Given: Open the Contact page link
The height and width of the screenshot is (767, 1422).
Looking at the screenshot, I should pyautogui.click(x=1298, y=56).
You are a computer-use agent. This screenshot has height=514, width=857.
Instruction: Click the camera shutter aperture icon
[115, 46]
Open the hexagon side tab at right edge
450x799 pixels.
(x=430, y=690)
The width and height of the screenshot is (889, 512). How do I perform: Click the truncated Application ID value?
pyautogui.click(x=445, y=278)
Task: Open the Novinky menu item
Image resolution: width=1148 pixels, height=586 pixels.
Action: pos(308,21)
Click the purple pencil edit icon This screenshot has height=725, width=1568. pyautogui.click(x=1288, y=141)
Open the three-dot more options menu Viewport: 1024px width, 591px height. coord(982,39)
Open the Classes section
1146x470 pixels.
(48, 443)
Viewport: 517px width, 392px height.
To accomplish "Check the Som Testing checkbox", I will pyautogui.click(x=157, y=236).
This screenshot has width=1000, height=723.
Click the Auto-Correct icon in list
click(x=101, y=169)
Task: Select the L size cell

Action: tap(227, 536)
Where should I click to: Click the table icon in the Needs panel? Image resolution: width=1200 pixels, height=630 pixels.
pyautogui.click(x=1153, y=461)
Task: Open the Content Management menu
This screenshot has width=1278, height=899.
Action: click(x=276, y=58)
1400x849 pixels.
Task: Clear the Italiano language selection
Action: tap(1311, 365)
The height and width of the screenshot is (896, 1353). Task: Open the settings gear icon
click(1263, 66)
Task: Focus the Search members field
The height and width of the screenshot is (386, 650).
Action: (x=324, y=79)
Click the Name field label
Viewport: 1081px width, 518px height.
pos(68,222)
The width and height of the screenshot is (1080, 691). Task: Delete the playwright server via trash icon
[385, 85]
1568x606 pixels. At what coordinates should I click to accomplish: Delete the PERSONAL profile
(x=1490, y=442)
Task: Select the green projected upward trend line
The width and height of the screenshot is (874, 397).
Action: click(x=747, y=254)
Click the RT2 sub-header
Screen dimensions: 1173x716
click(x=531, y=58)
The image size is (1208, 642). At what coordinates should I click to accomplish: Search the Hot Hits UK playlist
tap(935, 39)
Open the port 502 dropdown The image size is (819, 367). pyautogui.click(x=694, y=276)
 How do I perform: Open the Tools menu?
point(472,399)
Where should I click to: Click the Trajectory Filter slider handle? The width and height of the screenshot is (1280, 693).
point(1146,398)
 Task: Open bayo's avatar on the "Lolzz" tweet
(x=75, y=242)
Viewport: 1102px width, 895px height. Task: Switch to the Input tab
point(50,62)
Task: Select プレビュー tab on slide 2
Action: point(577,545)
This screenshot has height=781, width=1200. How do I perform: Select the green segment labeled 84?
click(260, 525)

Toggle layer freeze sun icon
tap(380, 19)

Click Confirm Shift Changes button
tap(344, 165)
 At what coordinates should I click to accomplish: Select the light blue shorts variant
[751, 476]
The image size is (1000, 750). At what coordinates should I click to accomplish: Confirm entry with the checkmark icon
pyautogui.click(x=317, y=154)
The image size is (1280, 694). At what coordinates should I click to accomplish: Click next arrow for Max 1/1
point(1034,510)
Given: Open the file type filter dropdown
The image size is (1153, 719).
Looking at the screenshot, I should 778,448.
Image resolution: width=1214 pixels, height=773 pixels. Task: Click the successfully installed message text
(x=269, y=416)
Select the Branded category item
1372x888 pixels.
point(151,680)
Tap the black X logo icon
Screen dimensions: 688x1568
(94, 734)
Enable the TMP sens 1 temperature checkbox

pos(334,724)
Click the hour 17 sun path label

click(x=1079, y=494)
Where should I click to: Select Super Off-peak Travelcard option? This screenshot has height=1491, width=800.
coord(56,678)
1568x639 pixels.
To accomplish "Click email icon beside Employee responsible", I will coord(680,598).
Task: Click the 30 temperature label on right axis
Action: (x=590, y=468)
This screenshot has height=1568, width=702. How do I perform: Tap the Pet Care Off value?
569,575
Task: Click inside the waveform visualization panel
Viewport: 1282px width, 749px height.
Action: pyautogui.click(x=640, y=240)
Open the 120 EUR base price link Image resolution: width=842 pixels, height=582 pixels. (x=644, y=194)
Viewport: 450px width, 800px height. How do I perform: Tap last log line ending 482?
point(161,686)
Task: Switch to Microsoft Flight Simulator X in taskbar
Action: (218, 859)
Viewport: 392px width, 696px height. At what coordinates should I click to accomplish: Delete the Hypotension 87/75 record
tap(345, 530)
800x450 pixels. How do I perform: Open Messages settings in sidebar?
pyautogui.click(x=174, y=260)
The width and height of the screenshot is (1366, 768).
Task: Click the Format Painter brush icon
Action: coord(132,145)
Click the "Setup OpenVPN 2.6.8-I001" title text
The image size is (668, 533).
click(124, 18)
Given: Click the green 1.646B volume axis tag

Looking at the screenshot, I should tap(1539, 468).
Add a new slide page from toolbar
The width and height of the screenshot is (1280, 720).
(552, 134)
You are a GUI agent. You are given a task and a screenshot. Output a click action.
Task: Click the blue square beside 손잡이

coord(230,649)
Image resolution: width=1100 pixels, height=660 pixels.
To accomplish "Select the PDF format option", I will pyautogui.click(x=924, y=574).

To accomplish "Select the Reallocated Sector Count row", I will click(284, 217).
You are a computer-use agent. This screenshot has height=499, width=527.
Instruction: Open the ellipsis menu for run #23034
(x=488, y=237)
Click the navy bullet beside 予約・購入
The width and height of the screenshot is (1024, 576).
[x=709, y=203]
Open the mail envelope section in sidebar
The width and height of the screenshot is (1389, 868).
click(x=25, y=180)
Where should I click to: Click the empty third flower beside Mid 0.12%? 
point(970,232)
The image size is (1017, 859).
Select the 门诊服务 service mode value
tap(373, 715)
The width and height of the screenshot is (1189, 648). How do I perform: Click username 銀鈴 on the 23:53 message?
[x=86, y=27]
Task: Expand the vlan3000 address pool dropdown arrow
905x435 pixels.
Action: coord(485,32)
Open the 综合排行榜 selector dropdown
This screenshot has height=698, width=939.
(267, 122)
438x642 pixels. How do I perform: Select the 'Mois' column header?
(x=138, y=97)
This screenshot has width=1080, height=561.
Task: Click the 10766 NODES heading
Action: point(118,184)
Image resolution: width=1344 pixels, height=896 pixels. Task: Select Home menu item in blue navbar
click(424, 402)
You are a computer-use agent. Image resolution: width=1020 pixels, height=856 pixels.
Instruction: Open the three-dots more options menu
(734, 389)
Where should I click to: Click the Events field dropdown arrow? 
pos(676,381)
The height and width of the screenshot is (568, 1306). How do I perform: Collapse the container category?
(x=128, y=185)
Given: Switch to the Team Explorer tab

Aim of the exercise
Check each line of the entries for the word "link", then state the count alone.

Finished task
2